SYMPTOME

"Sie fühlen sich großartig, Sie haben einen gesunden Appetit, Sie sind erst fünfzig ... - dann haben Sie die typischen Symptome von Darmkrebs."

Im Rahmen einer Aufklärungskampagne hatte die amerikanische Krebsgesellschaft die Bevölkerung in den USA mit diesen Worten aufgerüttelt. Denn dieser Satz ist bezeichnend für Darmkrebs: Der bösartige  Tumor kommt schleichend und oft völlig unbemerkt. Es warnt seine Opfer leider nicht durch frühe Alarmzeichen und macht sich oft lange gar nicht bemerkbar.
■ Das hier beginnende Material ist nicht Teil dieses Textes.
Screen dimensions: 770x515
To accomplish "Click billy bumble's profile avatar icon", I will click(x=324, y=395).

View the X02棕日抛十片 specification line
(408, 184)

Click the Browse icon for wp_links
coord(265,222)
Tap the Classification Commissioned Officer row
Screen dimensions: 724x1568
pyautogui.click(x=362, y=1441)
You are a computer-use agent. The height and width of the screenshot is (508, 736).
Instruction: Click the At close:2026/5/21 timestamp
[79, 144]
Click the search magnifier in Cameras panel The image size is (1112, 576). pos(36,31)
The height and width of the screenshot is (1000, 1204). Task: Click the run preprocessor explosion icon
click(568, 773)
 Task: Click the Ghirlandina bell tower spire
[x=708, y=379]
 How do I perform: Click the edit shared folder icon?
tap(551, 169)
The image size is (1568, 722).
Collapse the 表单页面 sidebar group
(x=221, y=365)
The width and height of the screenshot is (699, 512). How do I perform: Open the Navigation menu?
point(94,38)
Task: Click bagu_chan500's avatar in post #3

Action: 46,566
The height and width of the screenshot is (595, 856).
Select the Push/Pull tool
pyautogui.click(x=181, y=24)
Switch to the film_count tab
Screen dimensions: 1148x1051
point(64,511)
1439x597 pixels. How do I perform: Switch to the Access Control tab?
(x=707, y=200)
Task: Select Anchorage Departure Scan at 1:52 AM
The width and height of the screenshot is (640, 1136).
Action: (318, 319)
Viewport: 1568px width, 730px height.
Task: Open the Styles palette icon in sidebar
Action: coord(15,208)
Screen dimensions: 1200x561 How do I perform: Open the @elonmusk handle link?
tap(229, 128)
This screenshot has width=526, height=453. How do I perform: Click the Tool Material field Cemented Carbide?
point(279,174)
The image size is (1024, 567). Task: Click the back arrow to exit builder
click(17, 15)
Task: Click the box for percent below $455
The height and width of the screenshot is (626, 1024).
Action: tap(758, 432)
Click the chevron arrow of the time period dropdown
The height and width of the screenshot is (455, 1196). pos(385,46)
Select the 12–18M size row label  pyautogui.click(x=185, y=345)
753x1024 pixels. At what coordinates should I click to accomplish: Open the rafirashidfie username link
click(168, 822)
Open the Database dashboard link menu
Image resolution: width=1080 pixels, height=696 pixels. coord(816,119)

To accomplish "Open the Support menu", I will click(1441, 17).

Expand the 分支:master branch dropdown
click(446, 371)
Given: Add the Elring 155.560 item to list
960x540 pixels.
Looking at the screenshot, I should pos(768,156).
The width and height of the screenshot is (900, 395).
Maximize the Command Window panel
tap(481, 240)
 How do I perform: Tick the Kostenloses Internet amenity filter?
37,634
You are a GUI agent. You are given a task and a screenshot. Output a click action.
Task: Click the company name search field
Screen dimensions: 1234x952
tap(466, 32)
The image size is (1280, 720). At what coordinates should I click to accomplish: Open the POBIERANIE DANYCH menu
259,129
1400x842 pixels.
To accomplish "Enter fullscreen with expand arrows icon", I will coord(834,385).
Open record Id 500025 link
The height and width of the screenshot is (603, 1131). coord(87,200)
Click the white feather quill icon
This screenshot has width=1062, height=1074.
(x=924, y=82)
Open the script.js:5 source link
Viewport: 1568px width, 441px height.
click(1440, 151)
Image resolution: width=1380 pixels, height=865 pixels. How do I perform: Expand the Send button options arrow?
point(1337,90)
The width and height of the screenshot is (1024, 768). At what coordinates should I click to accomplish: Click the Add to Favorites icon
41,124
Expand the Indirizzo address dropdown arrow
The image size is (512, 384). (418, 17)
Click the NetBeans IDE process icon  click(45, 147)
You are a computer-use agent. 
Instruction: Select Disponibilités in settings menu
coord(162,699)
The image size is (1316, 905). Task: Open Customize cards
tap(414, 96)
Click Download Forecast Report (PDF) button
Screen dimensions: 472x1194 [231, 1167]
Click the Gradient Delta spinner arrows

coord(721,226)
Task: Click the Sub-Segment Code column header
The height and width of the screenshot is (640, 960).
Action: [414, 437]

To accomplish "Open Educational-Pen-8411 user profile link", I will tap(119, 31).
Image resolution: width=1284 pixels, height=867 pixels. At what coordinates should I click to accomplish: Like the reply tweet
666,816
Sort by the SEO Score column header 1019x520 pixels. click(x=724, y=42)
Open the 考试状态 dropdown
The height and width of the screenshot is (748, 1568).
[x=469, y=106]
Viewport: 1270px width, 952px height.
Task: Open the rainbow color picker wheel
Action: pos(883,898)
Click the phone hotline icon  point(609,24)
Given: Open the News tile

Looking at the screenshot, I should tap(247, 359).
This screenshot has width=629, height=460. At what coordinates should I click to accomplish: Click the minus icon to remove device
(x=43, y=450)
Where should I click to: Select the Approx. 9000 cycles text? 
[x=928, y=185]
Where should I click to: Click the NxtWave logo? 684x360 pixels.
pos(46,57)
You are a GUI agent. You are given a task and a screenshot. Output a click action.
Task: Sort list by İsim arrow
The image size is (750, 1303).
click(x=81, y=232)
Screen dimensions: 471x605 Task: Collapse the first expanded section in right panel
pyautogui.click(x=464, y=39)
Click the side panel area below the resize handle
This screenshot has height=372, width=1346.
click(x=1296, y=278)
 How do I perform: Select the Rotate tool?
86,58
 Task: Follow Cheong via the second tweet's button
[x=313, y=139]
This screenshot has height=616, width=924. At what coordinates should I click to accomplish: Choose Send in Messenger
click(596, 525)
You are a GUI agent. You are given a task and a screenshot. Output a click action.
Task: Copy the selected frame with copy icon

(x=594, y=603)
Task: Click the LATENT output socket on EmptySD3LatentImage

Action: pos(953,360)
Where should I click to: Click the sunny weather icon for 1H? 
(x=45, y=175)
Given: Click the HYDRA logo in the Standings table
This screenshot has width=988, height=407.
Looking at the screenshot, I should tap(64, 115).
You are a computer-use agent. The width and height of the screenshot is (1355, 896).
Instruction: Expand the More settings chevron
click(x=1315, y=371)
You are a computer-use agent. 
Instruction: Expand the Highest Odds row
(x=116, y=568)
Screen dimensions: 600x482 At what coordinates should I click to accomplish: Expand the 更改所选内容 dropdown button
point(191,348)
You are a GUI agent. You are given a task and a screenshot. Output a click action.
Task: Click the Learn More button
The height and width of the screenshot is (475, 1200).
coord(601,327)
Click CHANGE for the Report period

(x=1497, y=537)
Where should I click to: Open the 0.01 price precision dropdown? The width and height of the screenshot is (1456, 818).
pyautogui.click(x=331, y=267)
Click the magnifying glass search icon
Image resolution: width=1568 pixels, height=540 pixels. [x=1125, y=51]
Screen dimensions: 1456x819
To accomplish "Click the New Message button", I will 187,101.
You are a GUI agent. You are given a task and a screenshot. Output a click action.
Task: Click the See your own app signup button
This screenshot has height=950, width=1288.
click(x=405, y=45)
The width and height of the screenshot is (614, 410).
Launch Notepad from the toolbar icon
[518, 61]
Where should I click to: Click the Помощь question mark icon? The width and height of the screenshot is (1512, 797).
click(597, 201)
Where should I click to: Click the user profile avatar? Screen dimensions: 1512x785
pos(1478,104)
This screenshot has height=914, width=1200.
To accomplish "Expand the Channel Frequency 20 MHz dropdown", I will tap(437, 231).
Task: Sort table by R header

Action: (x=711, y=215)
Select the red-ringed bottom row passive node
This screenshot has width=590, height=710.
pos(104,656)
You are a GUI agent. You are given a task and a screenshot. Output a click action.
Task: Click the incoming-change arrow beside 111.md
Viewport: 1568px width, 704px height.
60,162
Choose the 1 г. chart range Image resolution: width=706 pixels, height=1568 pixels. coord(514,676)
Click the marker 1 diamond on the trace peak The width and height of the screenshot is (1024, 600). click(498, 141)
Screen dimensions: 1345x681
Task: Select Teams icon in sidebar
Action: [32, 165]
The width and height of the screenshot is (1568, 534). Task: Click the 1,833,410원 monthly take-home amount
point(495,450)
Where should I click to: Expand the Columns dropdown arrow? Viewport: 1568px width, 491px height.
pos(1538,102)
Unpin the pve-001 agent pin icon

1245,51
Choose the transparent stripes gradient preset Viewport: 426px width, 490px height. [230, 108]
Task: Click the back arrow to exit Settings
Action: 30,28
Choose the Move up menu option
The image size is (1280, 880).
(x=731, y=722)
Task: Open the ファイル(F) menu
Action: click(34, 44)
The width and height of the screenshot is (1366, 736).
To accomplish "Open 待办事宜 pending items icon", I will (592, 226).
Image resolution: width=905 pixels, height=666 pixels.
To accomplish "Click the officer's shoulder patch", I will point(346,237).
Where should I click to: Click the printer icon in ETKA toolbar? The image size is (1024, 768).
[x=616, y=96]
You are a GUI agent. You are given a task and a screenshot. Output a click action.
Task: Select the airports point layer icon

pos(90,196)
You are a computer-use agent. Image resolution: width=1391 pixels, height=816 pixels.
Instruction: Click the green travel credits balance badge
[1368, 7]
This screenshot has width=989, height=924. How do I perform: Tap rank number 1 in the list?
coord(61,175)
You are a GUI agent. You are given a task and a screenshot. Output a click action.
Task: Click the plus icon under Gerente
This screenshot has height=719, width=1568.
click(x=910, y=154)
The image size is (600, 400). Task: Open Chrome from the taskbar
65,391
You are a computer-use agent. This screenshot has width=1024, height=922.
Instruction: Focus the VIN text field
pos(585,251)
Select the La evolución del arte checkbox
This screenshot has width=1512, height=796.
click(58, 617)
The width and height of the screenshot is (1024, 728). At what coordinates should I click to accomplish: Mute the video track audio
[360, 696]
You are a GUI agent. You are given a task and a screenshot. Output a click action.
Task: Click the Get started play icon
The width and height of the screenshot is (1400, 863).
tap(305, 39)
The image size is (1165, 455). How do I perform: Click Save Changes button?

Wenn dann typische Beschwerden wie Leibschmerzen, Stuhlunregelmäßigkeiten oder sichtbare Blutauflagerungen auftreten, ist die Krankheit oft schon weit fortgeschritten. Die Früherkennung spielt deshalb bei Darmkrebs eine herausragende Rolle, und sie ist die wirksamste Waffe gegen diese Erkrankung!


Warten Sie nicht auf Symptome!

Um sich vor Darmkrebs zu schützen, darf man nicht auf seine Symptome warten! Wichtig dagegen ist es, das eigene Risiko zu kennen und dementsprechend die Vorsorgeuntersuchungen konsequent zu nutzen. Lesen Sie hier, worauf es ankommt, um Darmkrebs zu verhindern.


Alarmzeichen

Die folgenden Symptome können Alarmzeichen für Darmkrebs sein:

  • Sie entdecken Blut im Stuhl.
  • Sie verlieren Blut oder Schleim mit dem Stuhlgang.
  • Ihre Verdauung wechselt, mal haben Sie Durchfall, dann wieder Verstopfung.
  • Ihr Stuhl ist bleistiftdünn.
  • Sie haben zwingenden Stuhldrang, aber dann kein Entleerung.
  • Sie haben öfter krampfartige Bauchschmerzen.
  • Sie leiden häufig an Übelkeit, Völlegefühl und Appetitlosigkeit.
  • Sie sind in der letzten Zeit ständig müde, sehr abgeschlagen und beobachten eine auffälligen Leistungsabfall.
  • Sie verlieren unbeabsichtigt Gewicht.
  • Sie sind blass und wirken wie blutarm.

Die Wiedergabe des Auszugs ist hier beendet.